Leukocyte Production of Inflammatory Mediators Is Inhibited by the Antioxidants Phloretin, Silymarin, Hesperetin, and Resveratrol

Department of Periodontics (MC 859), College of Dentistry, University of Illinois at Chicago, 801 South Paulina Street, 458 DENT, Chicago, IL 60612-7212, USA

Received 27 August 2013; Revised 9 January 2014; Accepted 11 January 2014; Published 24 February 2014

Academic Editor: Vera L. Petricevich

Copyright © 2014 Jezrom B. Fordham et al. This is an open access article distributed under the Creative Commons Attribution License, which permits unrestricted use, distribution, and reproduction in any medium, provided the original work is properly cited.

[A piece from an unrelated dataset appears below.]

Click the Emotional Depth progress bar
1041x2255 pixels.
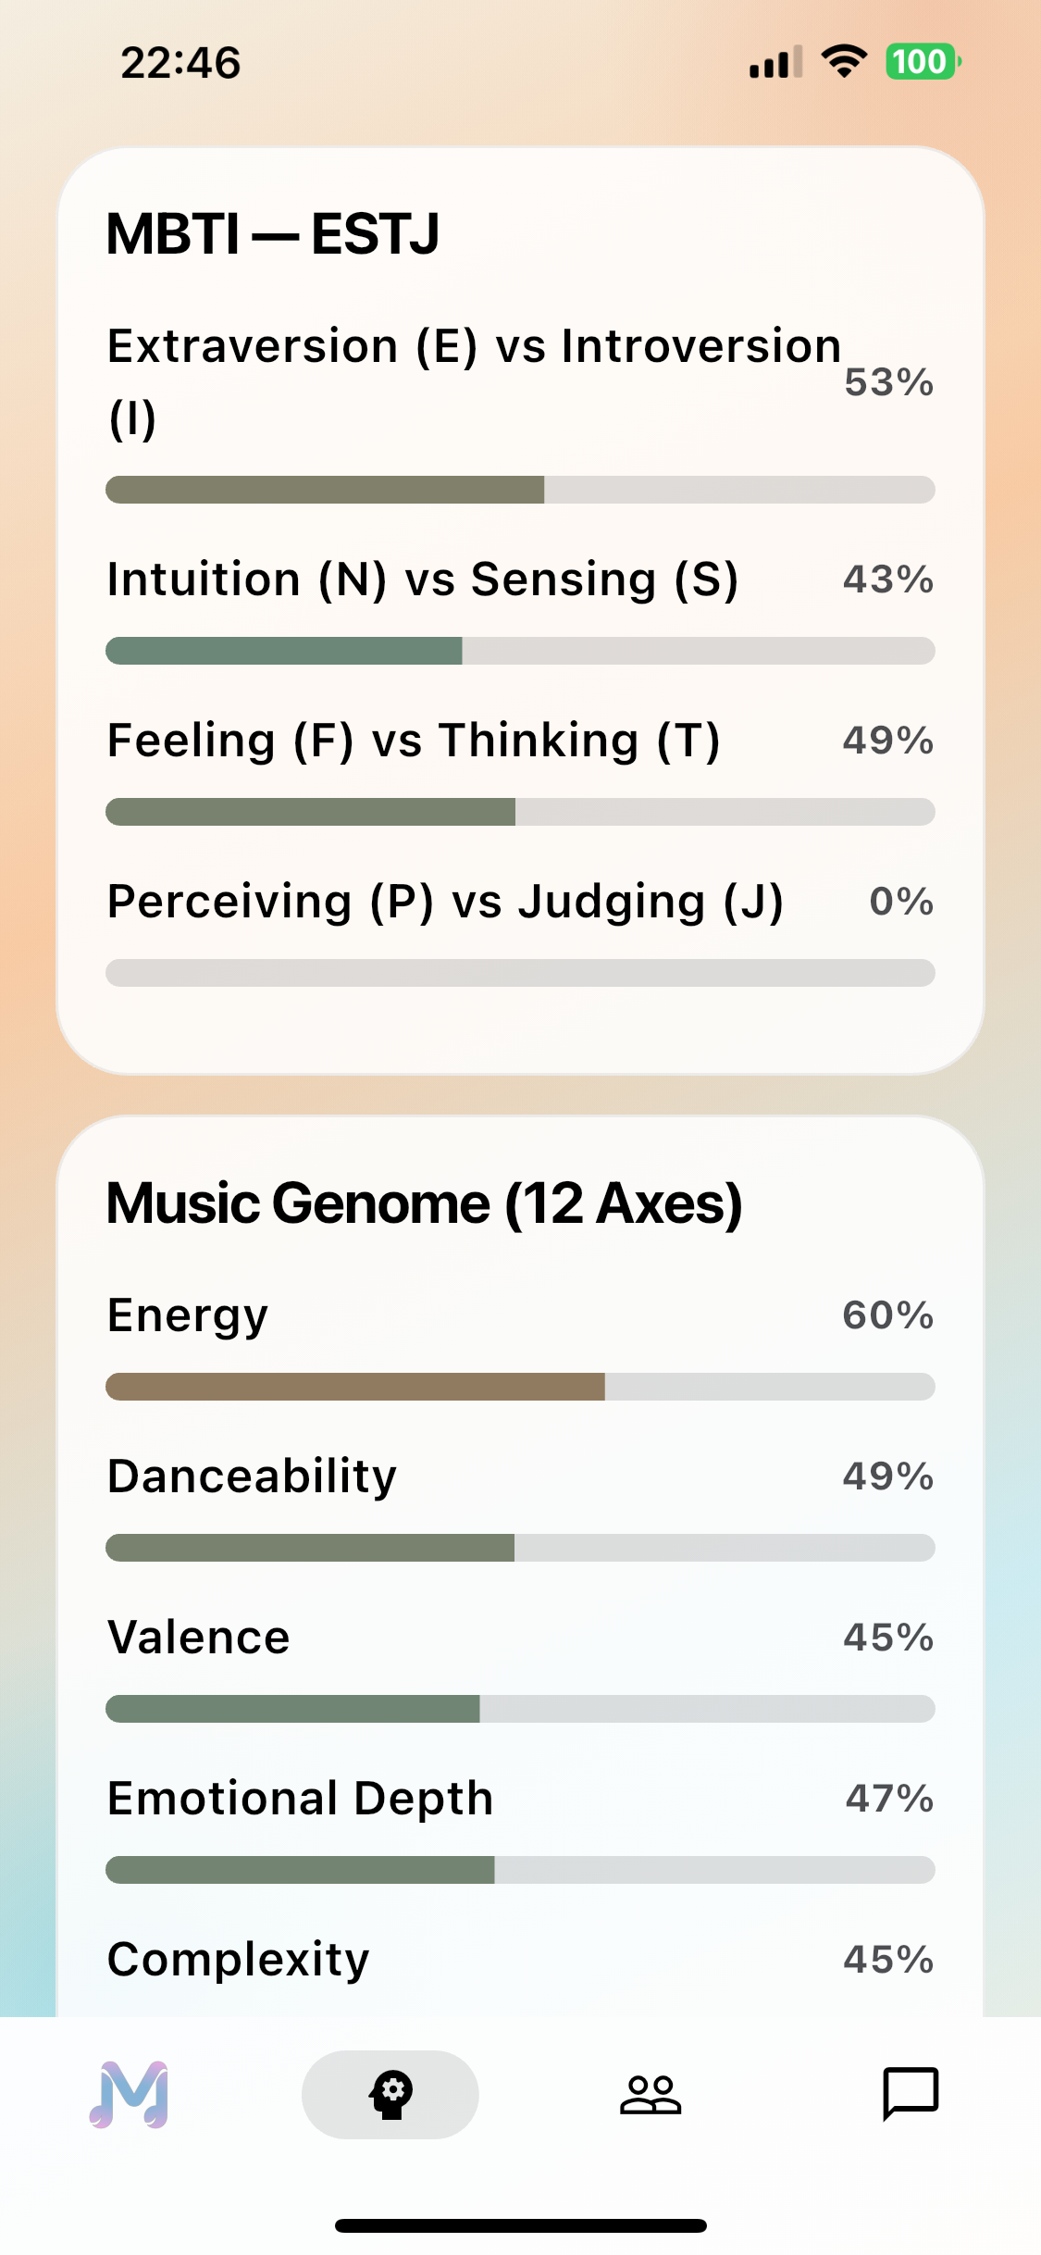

Antioxidants possess significant therapeutic potential for the treatment of inflammatory disorders. One such disorder is periodontitis characterised by an antimicrobial immune response, inflammation, and irreversible changes to the supporting structures of the teeth. Recognition of conserved pathogen-associated molecular patterns is a crucial component of innate immunity to Gram-negative bacteria such as Escherichia coli, as well as the periodontal pathogen Aggregatibacter actinomycetemcomitans. In this study, we investigated the antioxidants Phloretin, Silymarin, Hesperetin, and Resveratrol to ascertain whether they altered the production of inflammatory mediators by innately-activated leukocytes. Peripheral blood mononuclear cells were stimulated with lipopolysaccharide purified from Aggregatibacter actinomycetemcomitans, and the production of cytokines, chemokines, and differentiation factors was assayed by enzyme-linked immunosorbent assay, cytometric bead array, and RT-PCR. Significant inhibition of these factors was achieved upon treatment with Phloretin, Silymarin, Hesperetin, and Resveratrol. These data further characterise the potent anti-inflammatory properties of antioxidants. Their ability to inhibit the production of inflammatory cytokines, chemokines, and differentiation factors by a heterogeneous population of leukocytes has clear implications for their therapeutic potential in vivo.